Exercise aim: After locating the line that contains "Image resolution: width=819", give that line and all the rest through the end of the entries again exactly, leaving the pictures out.

Exercise data:
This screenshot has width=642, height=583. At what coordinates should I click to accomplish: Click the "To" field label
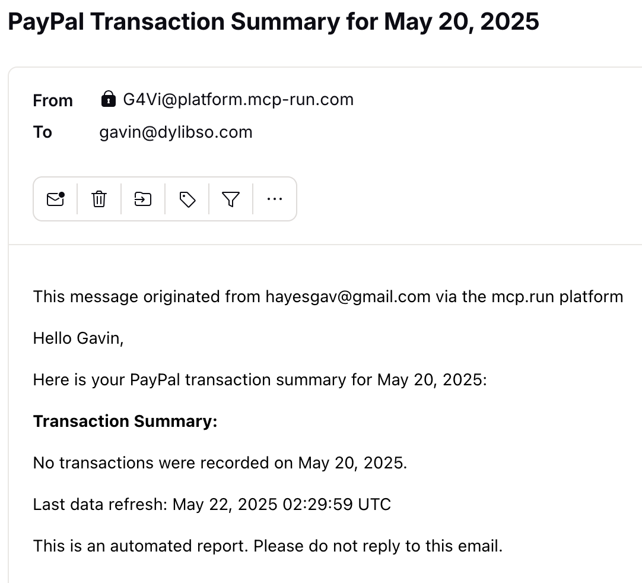point(43,132)
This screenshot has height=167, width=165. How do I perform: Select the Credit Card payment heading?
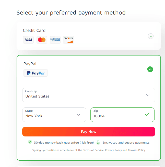tap(34, 31)
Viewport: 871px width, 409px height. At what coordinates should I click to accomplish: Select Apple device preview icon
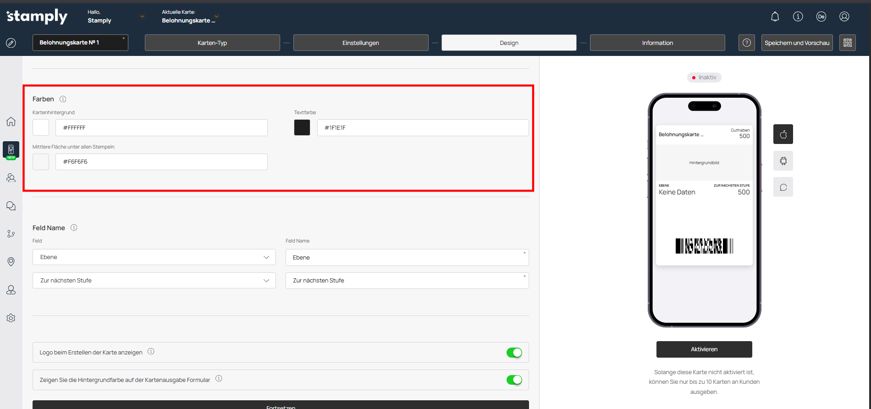783,134
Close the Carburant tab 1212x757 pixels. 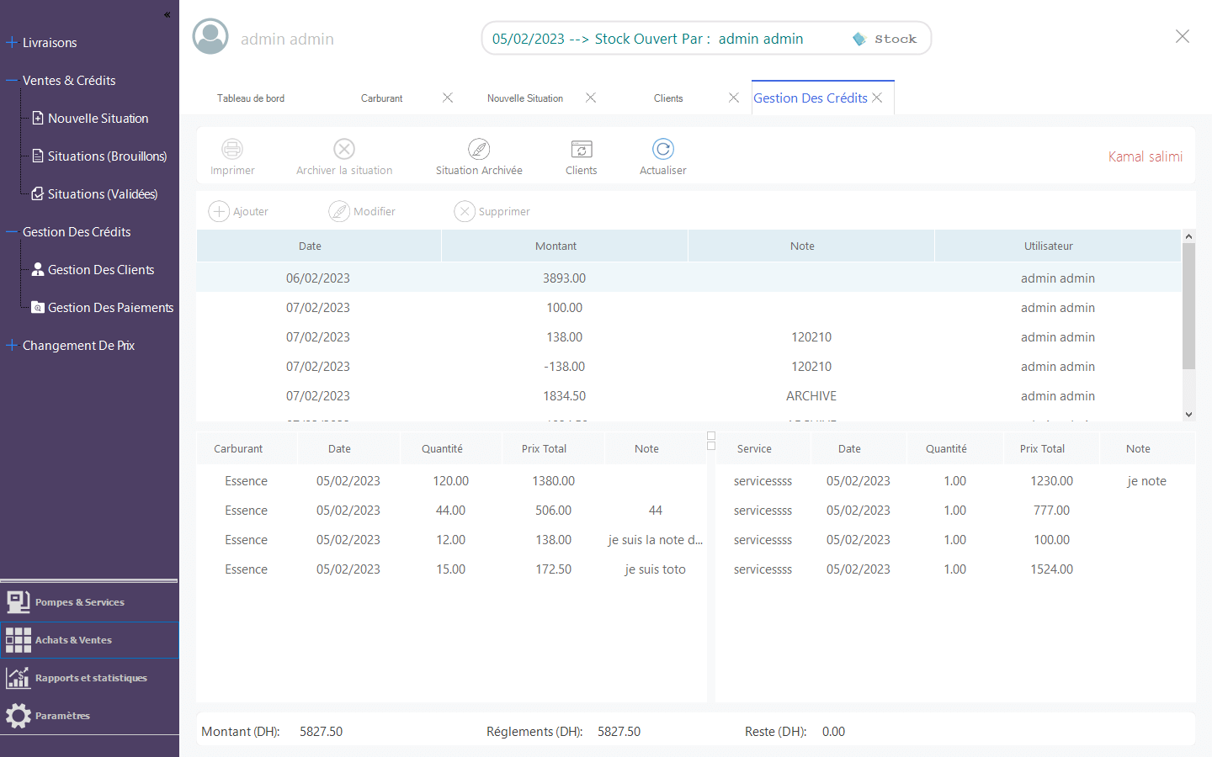point(448,98)
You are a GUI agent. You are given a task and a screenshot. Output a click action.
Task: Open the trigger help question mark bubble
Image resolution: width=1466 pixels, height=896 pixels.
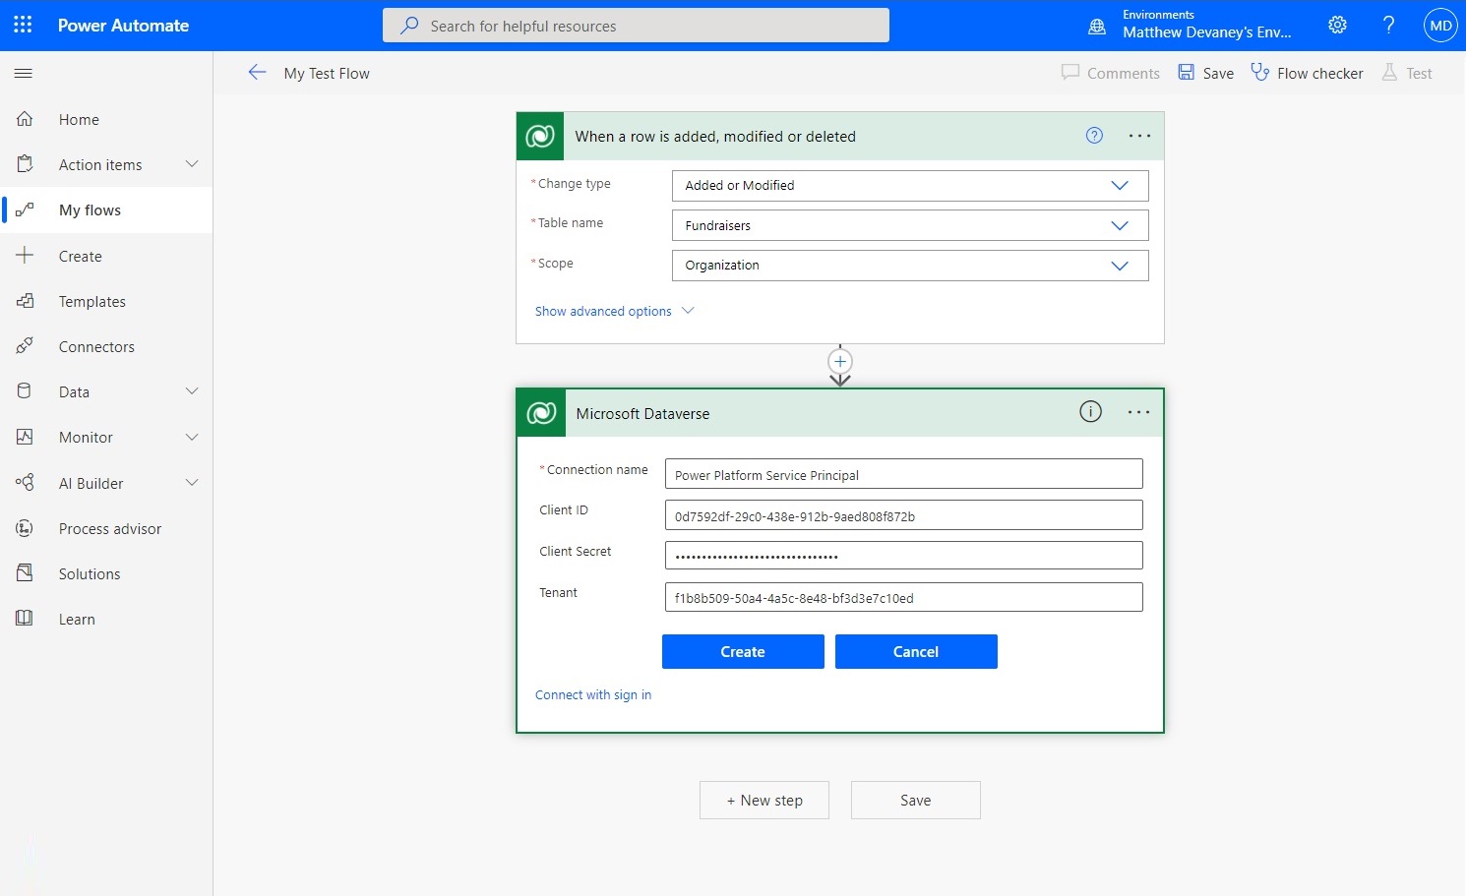(x=1093, y=136)
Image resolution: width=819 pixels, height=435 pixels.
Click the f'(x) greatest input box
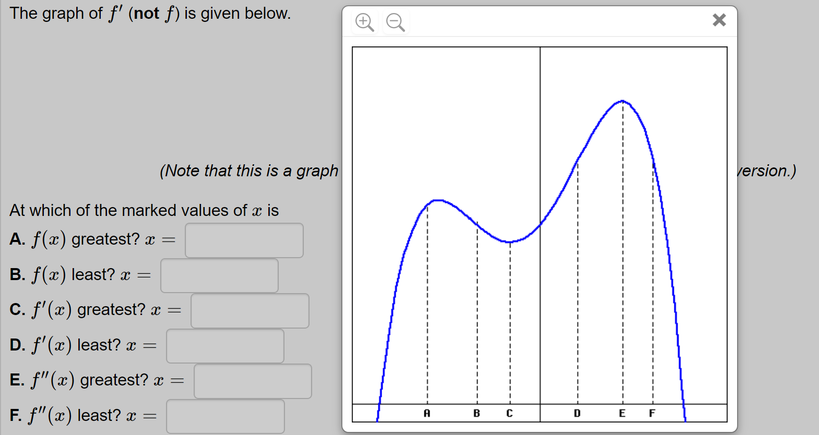pos(250,311)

Response below:
Image resolution: width=819 pixels, height=435 pixels.
Click the f'(x) greatest input box
pos(250,311)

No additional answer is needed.